The fact that omicron variants are circulating more widely, often with few symptoms, does not make them safe or harmless. The long-term cardiometabolic threat seems to be the same as it was from the original disease, right through delta. This was actually slightly lower than a pair of previous reports, one looking at 11 million veterans and the other at a combined pool of more than 45 million patients, suggesting that COVID-19 infection was related to a 63-66% increase in chances of contracting diabetes, as well as a similar risk in heart attacks and strokes. But this study is the first to look specifically to see if omicron is safer long-term. It’s not.

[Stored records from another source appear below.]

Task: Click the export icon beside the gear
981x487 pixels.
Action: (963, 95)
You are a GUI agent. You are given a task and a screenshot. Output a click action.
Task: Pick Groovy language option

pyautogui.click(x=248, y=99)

However, there was some good news.
Diabetes risk after COVID-19 infection was higher in unvaccinated than vaccinated patients, suggesting a benefit of vaccination.
In some groups, that difference was so low as to be statistically insignificant. In others, it represented a drop of some 40% in the risk. In no group was vaccination connected with any increase in long-term issues. So make sure you’re vaccinated and that you have the latest available boosters.
The overall message is simply that there is a serious long-term health risk associated with COVID-19 infection, even if it’s omicron, and even if it’s mild.
Whether or not you’ve ever had COVID-19, the thread below is a good one to bookmark. It covers not just what you should do to take care of yourself and your family, but brings home a very important point: “go get a rapid PCR or molecular test for COVID at an urgent care.” That’s not because the home tests are unreliable. It’s because if you do need to be hospitalized, or if you develop health issues related to COVID-19 infection later, you need documentation of that positive test result.
This is especially true should you come down with “long COVID.” Securing tests, treatment, and potential disability pay are all going to be a lot easier if you can tap your finger on an actual test from a medical facility showing a positive result. Even if it came from the drive-thru at CVS.